This little insurance case is interesting mostly for its reminder about the parol evidence rule. It has also that rarest of things, a good footnote.
Plaintiff was injured in a car accident. Workers comp paid part of his medical bills but he had to repay that amount, per the workers comp statute, when he recovered from the third-party tortfeasor. He sought med pay from his own carrier, Farmers. Farmers denied the claim because its med pay provision excluded “bodily injury . . . during the course of employment if workers’ or workmen’s compensation benefits are required.” Plaintiff sued, arguing that since he had to repay the benefits they were not “required.” The trial court granted Farmers’ motion to dismiss. Plaintiff appealed.
The Court of Appeals affirms. It concludes that the policy language is not reasonably susceptible to Plaintiff’s interpretation. Plaintiff had a Nevada case dealing with an exclusion that covered workers comp “to the extent . . . required to be payable” by concluding that “payable” was ambiguous. But Farmers had a California case in which the exclusion said “payable or required to be provided” concluding that while “payable” alone might be ambiguous, “required” was not.

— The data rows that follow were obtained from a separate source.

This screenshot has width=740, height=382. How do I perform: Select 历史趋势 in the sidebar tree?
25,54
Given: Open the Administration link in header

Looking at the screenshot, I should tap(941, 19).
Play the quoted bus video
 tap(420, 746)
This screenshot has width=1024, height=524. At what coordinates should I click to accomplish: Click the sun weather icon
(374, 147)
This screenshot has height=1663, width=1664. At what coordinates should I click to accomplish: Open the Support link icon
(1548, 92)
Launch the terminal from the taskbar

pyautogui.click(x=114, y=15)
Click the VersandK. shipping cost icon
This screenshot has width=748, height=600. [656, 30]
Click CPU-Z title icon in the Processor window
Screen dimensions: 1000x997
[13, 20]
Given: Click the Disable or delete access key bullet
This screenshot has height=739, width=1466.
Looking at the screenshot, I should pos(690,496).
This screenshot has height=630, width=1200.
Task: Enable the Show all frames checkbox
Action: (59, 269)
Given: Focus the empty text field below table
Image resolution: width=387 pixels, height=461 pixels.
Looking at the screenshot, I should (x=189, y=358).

Plaintiff also argued that the trial court should have considered parol evidence. But under Taylor (1993) “the party seeking to introduce extrinsic evidence must show that the language of the contract is ‘reasonably susceptible’ to their proposed interpretation.”
There is one footnote in this opinion and, while we normally dislike them, this one is appropriate. Plaintiff tried to cite a trial court ruling in another case. The footnote points out that it “has no precedential value and we disregard it.” A slap on the hand is warranted but has no proper place in the text, thus the footnote.